Rio de Janeiro, 08 de Maio de 2026

Senado avalia, com urgência, o PL das Terras Raras, aprovado na Câmara

Senado analisa projeto de lei para exploração de terras raras no Brasil, visando incentivar a cadeia produtiva e garantir segurança jurídica.

Sexta, 08 de Maio de 2026 às 20:39, por: CdB

Entre todos os países do mundo, o Brasil é um daqueles com maiores reservas de alguns desses minerais críticos e estratégicos.

Por Redação, com Agência Senado – de Brasília

O Senado começou a analisar, depois de aprovado na Câmara, o Projeto de Lei (PL) que trata da exploração de terras-raras no Brasil. O texto propõe a criação de um fundo para incentivar a cadeia produtiva desses minerais estratégicos para a indústria eletrônica.

Senado avalia, com urgência, o PL das Terras Raras, aprovado na Câmara | As chamadas ‘terras raras’ são indispensáveis na fabricação de componentes de alta tecnologia
As chamadas ‘terras raras’ são indispensáveis na fabricação de componentes de alta tecnologia

Túlio, térbio, gadolínio, cério, neodímio, disprósio, érbio, európio, lutécio, hólmio, lantânio, promécio, praseodímio, escândio, samário, ítrio e itérbio são os 17 elementos conhecidos como terras raras, usados na produção de carros elétricos, turbinas eólicas, tecnologias de iluminação e sistemas militares. Classificados como minerais críticos, ao lado do cobalto, do lítio e do grafite, são essenciais para projetos de transição energética e de tecnologias de ponta, como painéis solares, smartphones e notebooks.

Entre todos os países do mundo, o Brasil é um daqueles com maiores reservas de alguns desses minerais críticos e estratégicos. O Senado começa agora a analisar a proposta de criação da política nacional voltada exclusivamente para eles, com incentivos governamentais a projetos de processamento e transformação no país previstos em R$ 7 bilhões em cinco anos.

 

Refino

Presidente da Comissão de Relações Exteriores e Defesa Nacional (CRE) do Senado, o senador Nelsinho Trad (PSD-MS) disse a jornalistas que o Brasil precisa parar de exportar apenas minério bruto e aprender a beneficiar e refinar os minerais no território nacional.

— Isso não é fechar mercado, nem espantar investidor. É dar segurança, regra clara e defesa do interesse nacional. O pior agora seria deixar o projeto parado. O Senado pode aperfeiçoar o texto, mas precisa enfrentar esse debate com urgência, porque minerais críticos já são uma disputa econômica, tecnológica e geopolítica no mundo inteiro — avalia o senador.

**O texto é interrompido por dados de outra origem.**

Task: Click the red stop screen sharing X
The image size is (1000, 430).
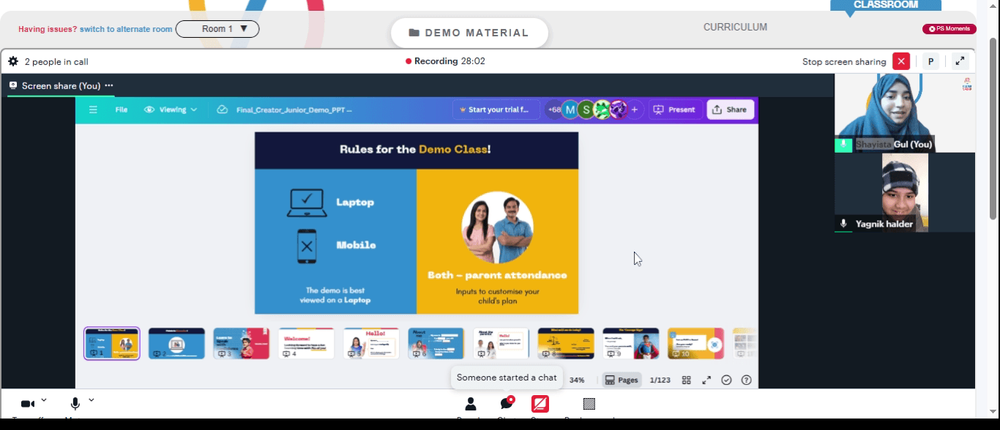Action: tap(901, 62)
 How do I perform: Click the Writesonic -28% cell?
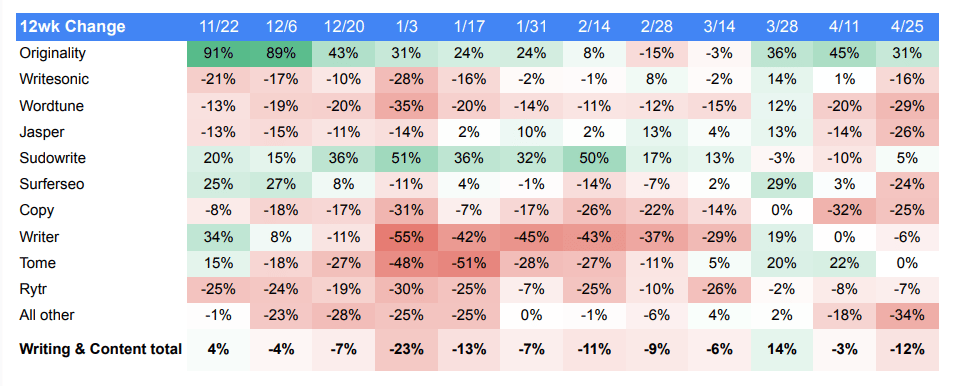click(407, 79)
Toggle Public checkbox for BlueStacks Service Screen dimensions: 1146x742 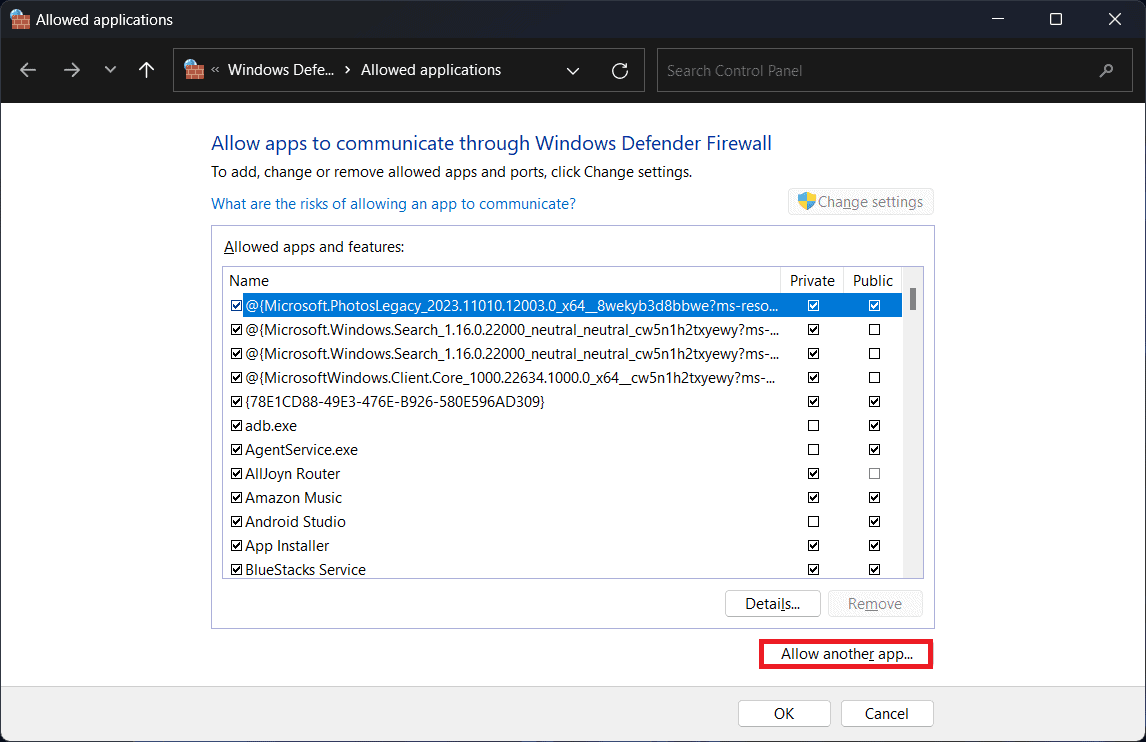(875, 570)
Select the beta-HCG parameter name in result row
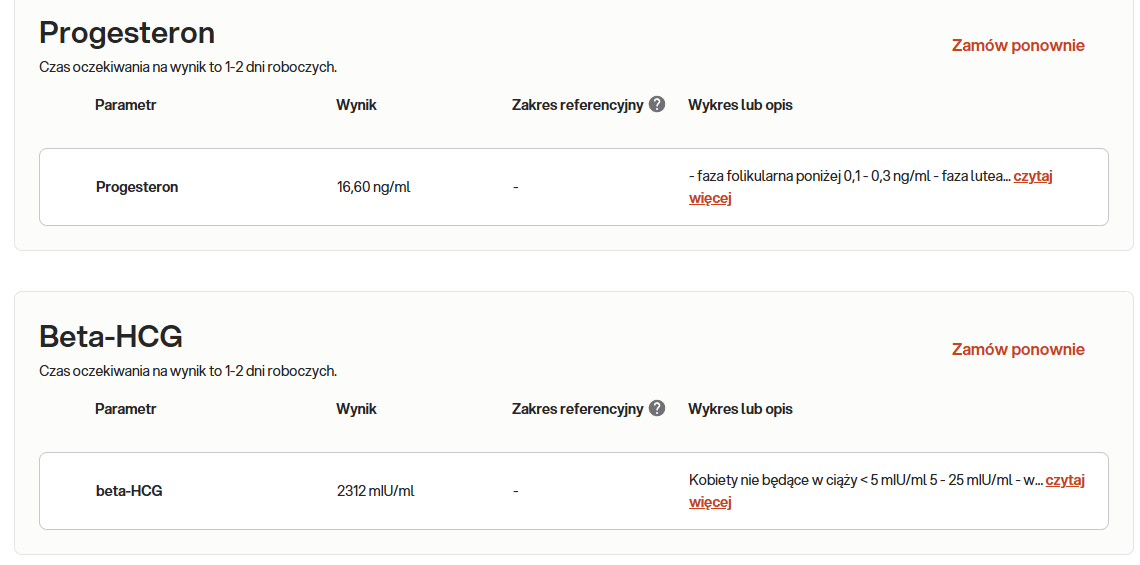1140x565 pixels. click(129, 491)
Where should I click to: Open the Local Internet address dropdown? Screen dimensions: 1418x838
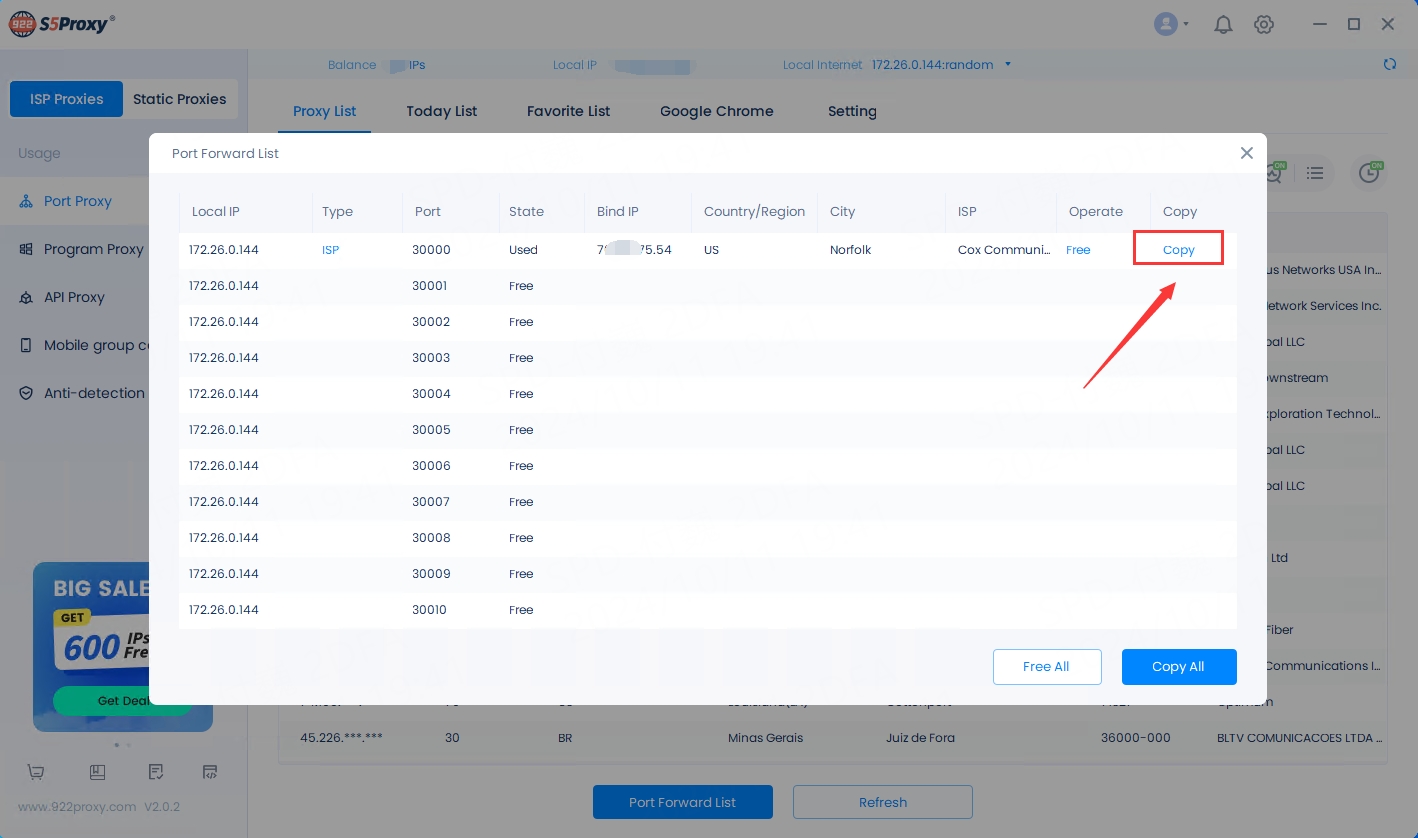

O senador Marcos Rogério (PL-RO), por sua vez, afirmou que o Brasil não pode perder a janela dos minerais críticos, mas deve ter cautela.

— Não pode errar na dose. Uma política nacional para o setor precisa atrair investimentos, dar previsibilidade e estimular a industrialização no país. Se o texto criar burocracia, controle excessivo ou insegurança jurídica, vamos trocar uma grande oportunidade por mais um entrave ao desenvolvimento — advertiu.

 

Projetos

Entre outras medidas, o PL cria o Fundo Garantidor da Atividade Mineral, com aporte de R$ 2 bilhões da União para atividades vinculadas à produção de minerais críticos e estratégicos. Está previsto um programa específico para o beneficiamento e a transformação desses minerais no próprio país, com incentivos federais de R$ 5 bilhões em créditos fiscais ao longo de cinco anos.

O fundo a ser criado somente poderá apoiar projetos considerados prioritários na política nacional. Essa decisão caberá ao Conselho Nacional para Industrialização de Minerais Críticos e Estratégicos, instância também criada pelo texto legal e que decidirá quais substâncias se enquadram como minerais críticos e estratégicos, atualizando a lista a cada quatro anos, com alinhamento ao plano plurianual.